#Pesugihan_Mertua_4
Dipaksa menyusui Tuyul
Bab 4
Uang banyak di dalam tas
Panji, adik iparku menarik tanganku dan mengajakku bersembunyi di bawah meja makan. Berjongkok berdua, Panji menempelkan ujung jari telunjuknya di mulut. Memberi isyarat padaku untuk diam. Aku mengangguk, keringat mengucur di pelipisku. Rasanya tegang dan takut.
Kreeekk
Suara pintu dibuka.
Ibu Mertuaku, berdiri di depan pintu. Meskipun gelap, tapi, aku bisa melihatnya jelas dari sini. Kepala Bumer tolah-toleh, seperti sedang mencari sesuatu.
"Rina!" Sepertinya, Bumer memanggil namaku. Aku mengatupkan bibir, nafasku bertambah cepat. Netra Panji, tak lepas menatap Ibunya.

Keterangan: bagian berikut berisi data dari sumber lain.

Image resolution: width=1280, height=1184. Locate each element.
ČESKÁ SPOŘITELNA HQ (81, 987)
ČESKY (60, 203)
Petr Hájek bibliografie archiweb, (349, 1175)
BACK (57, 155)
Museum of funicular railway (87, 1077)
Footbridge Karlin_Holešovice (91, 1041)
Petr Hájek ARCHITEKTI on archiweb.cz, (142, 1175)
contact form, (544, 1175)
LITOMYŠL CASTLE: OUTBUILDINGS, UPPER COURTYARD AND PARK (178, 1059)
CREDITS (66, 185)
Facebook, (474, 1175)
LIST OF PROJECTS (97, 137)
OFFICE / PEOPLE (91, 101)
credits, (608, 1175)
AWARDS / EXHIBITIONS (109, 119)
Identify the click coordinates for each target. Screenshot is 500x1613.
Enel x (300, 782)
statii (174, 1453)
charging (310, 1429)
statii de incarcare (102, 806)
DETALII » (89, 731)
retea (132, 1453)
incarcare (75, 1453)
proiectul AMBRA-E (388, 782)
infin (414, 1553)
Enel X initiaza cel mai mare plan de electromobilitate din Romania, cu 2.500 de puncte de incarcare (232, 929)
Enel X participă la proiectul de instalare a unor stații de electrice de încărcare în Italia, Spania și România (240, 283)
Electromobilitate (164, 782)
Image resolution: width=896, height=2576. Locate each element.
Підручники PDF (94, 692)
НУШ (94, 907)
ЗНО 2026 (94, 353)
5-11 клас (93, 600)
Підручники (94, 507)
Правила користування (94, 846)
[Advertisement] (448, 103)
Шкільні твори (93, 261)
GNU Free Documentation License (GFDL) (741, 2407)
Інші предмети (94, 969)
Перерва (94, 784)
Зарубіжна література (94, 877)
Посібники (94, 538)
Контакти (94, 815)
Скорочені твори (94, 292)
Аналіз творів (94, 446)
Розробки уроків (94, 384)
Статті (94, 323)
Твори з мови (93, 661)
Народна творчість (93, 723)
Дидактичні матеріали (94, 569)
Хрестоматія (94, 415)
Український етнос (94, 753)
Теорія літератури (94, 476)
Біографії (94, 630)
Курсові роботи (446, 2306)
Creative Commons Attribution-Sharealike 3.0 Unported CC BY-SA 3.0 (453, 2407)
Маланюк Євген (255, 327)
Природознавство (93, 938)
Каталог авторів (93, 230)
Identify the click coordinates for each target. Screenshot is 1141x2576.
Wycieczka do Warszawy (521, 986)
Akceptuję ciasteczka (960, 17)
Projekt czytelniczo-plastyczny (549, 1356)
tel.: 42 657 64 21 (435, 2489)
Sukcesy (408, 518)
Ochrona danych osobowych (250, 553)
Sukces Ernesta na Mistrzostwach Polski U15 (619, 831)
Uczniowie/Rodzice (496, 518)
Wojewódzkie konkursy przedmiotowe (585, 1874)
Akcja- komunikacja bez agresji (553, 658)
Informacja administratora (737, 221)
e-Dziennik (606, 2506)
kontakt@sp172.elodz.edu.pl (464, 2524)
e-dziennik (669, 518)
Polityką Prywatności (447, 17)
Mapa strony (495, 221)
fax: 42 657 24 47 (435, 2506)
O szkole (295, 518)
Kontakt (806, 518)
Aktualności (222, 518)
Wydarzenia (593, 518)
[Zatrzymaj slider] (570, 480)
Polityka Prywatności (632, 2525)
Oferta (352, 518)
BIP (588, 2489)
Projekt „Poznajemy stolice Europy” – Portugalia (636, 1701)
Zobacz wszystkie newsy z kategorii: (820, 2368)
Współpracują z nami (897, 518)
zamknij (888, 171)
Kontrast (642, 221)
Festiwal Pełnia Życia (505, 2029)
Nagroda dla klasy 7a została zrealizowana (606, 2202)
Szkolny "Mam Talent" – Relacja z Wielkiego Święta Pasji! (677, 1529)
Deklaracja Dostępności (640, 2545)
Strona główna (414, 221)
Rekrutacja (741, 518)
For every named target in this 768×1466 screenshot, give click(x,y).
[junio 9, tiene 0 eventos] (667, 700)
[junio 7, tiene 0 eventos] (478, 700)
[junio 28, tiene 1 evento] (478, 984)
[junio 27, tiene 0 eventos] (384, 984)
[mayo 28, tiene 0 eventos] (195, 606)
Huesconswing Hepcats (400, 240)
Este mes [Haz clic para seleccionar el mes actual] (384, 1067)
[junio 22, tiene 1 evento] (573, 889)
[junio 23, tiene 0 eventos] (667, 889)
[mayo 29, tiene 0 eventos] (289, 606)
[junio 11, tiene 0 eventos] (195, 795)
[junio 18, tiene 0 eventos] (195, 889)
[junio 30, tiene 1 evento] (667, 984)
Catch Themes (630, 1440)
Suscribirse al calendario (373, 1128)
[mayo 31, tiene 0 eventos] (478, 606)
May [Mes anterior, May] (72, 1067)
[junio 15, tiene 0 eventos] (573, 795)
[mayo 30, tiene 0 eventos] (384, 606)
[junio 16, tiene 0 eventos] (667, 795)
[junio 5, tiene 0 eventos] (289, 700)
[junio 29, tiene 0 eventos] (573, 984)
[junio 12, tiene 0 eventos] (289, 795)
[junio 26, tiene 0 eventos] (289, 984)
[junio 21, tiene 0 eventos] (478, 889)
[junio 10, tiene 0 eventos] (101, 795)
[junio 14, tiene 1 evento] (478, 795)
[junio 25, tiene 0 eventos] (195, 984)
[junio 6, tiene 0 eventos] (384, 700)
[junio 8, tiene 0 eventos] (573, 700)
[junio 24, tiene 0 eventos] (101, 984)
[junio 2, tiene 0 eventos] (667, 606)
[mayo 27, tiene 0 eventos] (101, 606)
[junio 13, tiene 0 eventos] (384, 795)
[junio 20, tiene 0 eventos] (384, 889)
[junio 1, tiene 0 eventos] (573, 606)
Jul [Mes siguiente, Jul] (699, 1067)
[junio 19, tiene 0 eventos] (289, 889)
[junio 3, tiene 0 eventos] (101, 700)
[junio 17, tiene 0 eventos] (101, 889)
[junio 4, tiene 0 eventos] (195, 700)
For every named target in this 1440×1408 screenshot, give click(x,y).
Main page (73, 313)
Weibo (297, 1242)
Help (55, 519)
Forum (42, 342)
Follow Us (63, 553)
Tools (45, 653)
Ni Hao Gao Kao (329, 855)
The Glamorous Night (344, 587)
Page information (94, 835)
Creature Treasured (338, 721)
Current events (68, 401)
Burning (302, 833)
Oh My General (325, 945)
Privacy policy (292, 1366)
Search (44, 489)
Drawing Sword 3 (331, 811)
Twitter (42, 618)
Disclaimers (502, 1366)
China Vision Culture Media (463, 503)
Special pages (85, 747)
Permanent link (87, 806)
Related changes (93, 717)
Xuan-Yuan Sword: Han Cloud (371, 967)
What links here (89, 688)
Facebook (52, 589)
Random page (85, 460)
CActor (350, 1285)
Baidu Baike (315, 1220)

Setelah beberapa saat, Bumer kembali masuk kamar khusus itu. Aku menarik nafas lega. Panji menoleh padaku dengan tatapan tajam menusuk.
"Sedang apa, Mbak Rina, malam-malam di sini?" Tanyaku menekan.
"A_aku haus, mau minum," jawabku beralasan.
"Jangan terlalu kepo di rumah ini, kalau pingin selamat!" Katanya datar. Maksudnya apa nih, kok serem peringatannya?
"M_maksudmu apa?" Tanyaku gugup.
Panji tidak menjawab. Lelaki muda itu berdiri kemudian meninggalkan aku sendiri. Aku menatapnya sampai dia masuk ke kamarnya. Lebih baik aku juga masuk kamar ah, serem.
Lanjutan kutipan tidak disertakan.